Happy birthday Burning Spear
Jamaican Rastafarian roots reggae singer-songwriter, vocalist and musician Winston Rodney, known to legions of fans as the Burning Spear, a name he took from a military award given by Jomo Kenyatta, the first president of an independent Kenya, celebrates his 76th birthday today.
Burning Spear began recording in 1969 and Marcus Garvey, the repatriation of Africa, and the oppression of the black race are the subjects that he sings about. Undoubtedly, one of the most influential and long-standing roots artistes to emerge from the 1970s, the uncompromising roots singer is acknowledged as one of Jamaica’s all-time, greatest international success stories. His albums are hailed as real reggae classics and the soul rebel general in Jah’s Army has released more than twenty albums during his multi-decade career.
He won the Grammy for Best Reggae Album for his 2000 release Calling Rastafari and again in 2009 for the classic album, Jah Is Real. He has been nominated for the Grammy six times in total.
Burning Spear originally included bass singer Rupert Willington and in 1969, urged by Bob Marley, the duo auditioned for producer Coxsone Dodd, which led to the release of their debut single, Door Peep, on Dodd’s Studio One label. They were then joined by tenor Delroy Hinds. The trio recorded several more singles and two albums for Dodd, before they moved on to work with Jack Ruby in 1975.
Their first recording with Ruby, Marcus Garvey, was intended as an exclusive track for Ruby’s Ocho Rios-based Hi-Power sound system, but was released as a single, giving them an immediate hit, and was followed by Slavery Days. The group worked with Ruby on their third album, Marcus Garvey (1975), which led to a deal with Island Records. Island remixed and altered the speed of some of the tracks, much to the annoyance of fans and the group, leading Rodney to set up his own Burning Music label for future releases where he would have full control, although further releases followed on Island, including Garvey’s Ghost, a dub album, and the Man in the Hills album.
In late 1976, Rodney split from both Ruby and group members Willington and Hinds, and with a sizeable following by now in the United Kingdom, he performed in London in 1977, with members of Aswad acting as his backing band, for a sold-out show at the Rainbow Theatre. A dub version of the album, Living Dub (1979), was mixed by Sylvan Morris. His profile was raised further by an appearance in the film Rockers, performing Jah no Dead.

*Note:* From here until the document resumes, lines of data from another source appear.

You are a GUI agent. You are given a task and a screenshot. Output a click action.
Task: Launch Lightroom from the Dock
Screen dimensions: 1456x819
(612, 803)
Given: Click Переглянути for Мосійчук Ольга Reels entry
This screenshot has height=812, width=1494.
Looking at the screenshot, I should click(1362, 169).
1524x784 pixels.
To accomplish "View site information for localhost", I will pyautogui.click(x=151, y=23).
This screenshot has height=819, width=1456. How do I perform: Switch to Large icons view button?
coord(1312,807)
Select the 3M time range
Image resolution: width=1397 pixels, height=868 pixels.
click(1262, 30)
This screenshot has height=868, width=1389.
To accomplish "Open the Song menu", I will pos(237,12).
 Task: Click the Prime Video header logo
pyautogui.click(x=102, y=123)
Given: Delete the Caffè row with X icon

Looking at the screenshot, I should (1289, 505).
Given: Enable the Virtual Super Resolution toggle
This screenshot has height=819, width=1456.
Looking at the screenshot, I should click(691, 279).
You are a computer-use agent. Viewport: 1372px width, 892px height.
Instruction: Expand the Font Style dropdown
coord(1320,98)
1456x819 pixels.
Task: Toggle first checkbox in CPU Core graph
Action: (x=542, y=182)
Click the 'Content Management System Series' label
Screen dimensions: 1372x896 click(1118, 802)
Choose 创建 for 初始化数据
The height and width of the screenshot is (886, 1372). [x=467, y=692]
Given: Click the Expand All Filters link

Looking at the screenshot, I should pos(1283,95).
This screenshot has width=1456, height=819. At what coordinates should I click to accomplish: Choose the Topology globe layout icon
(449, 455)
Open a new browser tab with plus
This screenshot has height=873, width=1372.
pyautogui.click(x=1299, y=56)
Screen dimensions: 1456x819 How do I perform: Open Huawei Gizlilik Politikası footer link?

In June 2016, after decades of touring, he did what was his final concert in California. In an interview with scpr.org, he said, “It’s going to be my last show in California. Over the past years touring, I have been going back and forth to California and the time is right for I man to stand down from the stage. I said it makes sense to do this last show and say bye to my fans.”
Chatting with United Reggae in 2012 about his music, Burning Spear said, “You know, to be honest, when I first got involved, I could identify that I’d been called upon to do a work, but I never thought in terms of creating music for Jamaicans. My creativity was an international creativity. I know that music reaches out to all different kinds of people. Music does so many good things for so many different people all over the world.”
Spear’s wife and manager, Sonia, in a 2008 interview with lucidculture.wordpress.com, declared, “I see Spear as a messenger of the Creator, just like Marcus Garvey and Mr Malcolm X and Martin Luther King. The lyrics in Spear songs just come to him. It’s not about being a star, it’s a job that he was elected to do, this is the reason why he will never compromise.”
In 2007, the Jamaican government awarded Burning Spear the Order Of Distinction for his contribution to the music industry.